Forum Moderators: Robert Charlton & goodroi
The manual penalties are probably not set in a techncially different manner from algorithmic penalties. It's just that some manual records might need a human action to be placed or removed.
There's a description of such mechanisms in the Google phrase based indexing patents [webmasterworld.com] - especially the one about detecting spam. Another relevant patent that offers some insight is the human editorial input patent [webmasterworld.com].
As I read it those reviewers do not actually place heavy duty -30 or -950 penalties. They seem mostly to be used for Quality Checking various SERPs and giving a human look at how well the algo is doing.
From my reading, their effect depends on a consensus of several indpendent reviews, and is more likely to be a tweak up or down rather than a huge penalty. Of course if they see something really out-of-line, I'm sure they have a whistle they can blow to get some full time engineer's attention.
Today, if you drop 30 points, it is more likely to be just for that search and it could well be automated. Google certainly prefers the algo over manual and over the years they've moved many penalties from being manula to automated, as well as recovery from those penalties.

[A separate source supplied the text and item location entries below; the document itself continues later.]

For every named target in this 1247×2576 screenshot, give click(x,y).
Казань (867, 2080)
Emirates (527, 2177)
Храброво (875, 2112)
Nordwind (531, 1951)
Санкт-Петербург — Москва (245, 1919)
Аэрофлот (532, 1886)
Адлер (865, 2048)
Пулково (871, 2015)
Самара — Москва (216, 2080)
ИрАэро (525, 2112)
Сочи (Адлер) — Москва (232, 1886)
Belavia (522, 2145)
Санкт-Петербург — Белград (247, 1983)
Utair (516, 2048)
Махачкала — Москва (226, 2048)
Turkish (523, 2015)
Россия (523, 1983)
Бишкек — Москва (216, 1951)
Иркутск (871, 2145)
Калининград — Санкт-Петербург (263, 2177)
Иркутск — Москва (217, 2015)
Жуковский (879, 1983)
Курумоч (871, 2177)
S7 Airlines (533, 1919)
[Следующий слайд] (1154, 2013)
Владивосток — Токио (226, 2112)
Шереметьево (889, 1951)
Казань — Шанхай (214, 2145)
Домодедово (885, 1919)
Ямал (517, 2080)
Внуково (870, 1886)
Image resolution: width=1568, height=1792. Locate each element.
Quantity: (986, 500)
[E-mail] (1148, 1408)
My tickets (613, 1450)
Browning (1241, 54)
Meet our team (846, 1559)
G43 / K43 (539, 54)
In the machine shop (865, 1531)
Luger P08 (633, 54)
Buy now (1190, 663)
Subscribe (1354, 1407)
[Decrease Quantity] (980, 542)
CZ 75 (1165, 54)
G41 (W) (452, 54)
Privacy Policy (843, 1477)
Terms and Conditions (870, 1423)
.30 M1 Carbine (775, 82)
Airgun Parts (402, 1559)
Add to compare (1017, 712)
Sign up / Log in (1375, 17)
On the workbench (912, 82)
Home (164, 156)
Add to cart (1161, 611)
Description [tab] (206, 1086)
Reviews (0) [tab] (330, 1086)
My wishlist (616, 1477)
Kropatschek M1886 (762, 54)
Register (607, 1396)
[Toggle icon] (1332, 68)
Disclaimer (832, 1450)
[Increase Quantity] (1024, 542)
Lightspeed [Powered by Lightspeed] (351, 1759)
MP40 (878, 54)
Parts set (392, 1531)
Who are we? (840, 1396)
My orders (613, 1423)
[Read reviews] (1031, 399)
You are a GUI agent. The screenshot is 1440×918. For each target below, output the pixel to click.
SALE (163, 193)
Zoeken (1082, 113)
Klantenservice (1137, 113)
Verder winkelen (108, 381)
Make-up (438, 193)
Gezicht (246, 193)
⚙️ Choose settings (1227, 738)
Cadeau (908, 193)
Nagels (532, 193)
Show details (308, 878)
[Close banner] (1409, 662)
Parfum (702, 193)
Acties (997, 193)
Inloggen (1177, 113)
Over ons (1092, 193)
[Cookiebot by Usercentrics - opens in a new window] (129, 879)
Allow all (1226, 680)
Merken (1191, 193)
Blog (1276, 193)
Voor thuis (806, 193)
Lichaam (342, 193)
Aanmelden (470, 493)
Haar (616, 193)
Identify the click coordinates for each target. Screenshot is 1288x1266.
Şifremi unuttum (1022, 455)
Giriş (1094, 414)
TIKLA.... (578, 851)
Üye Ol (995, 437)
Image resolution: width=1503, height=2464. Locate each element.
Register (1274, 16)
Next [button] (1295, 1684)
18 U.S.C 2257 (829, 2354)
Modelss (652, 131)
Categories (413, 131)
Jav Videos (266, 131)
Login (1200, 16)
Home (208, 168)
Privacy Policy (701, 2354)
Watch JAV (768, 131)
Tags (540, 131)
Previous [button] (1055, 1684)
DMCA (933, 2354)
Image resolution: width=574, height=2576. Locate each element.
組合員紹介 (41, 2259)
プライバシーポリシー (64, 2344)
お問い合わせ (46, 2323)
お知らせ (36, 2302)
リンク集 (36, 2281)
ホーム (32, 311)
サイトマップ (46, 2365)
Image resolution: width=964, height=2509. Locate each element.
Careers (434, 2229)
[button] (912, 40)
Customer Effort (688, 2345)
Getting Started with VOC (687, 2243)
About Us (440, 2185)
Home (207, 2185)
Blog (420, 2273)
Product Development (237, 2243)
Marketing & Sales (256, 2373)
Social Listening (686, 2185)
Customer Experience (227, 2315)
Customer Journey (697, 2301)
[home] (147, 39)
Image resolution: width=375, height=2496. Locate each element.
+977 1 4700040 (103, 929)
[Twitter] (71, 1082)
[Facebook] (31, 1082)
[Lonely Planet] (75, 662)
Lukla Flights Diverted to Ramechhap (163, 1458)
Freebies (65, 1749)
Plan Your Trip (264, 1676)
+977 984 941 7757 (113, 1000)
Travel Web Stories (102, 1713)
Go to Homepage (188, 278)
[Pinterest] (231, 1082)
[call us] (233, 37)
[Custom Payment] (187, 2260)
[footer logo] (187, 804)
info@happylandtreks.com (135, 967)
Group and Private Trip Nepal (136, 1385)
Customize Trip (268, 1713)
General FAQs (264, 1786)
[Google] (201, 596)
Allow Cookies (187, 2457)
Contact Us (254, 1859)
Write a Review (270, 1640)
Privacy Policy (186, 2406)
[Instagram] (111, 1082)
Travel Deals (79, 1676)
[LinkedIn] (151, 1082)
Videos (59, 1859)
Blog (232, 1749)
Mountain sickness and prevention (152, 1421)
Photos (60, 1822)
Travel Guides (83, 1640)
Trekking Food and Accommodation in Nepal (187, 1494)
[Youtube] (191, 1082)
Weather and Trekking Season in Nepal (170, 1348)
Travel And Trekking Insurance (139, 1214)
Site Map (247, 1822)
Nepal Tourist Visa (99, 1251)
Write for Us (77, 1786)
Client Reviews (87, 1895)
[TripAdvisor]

The Web is too big for humans to police.
The human reviewers only need to see sites that rank high, namely, sites that have snuck through the algorithms. I would expect Google to know niches that suffer from abuse and ask the reviewers to evaluate those sites first.
I'd also expect a methodology to evaluate the SEO-clueless but otherwise valuable sites, so that they can be given a boost.
All incoming links that had the keyword they filtered on you suddenly vanish... which leads to a massive fall in most cases but they can make mini falls for specific portions of your site too. They can also manually adjust any site up or down. I think one favorite blanket ban that is more widely used right now is the "can't rank anything on page one" button. It's a big stick reserved for link dealers mostly.
I wonder how many older sites are wasting tons of money trying to fix issues they see exist without knowing it's not possible thanks to such a micro-ban. I'd LOVE more transparency on this but that's not possible, if they told you why they downgraded your site people would evaluate and bypass Google's measures.
Edit: Many Automatic bans are triggered only when a site reaches the upper rank in serps. It's expected for new and under construction sites to have weaknesses and it's also expected that those be gone before they rank top 10. Many automatic bans are also only semi-automatic as it takes a human to agree with what the system has flagged for review.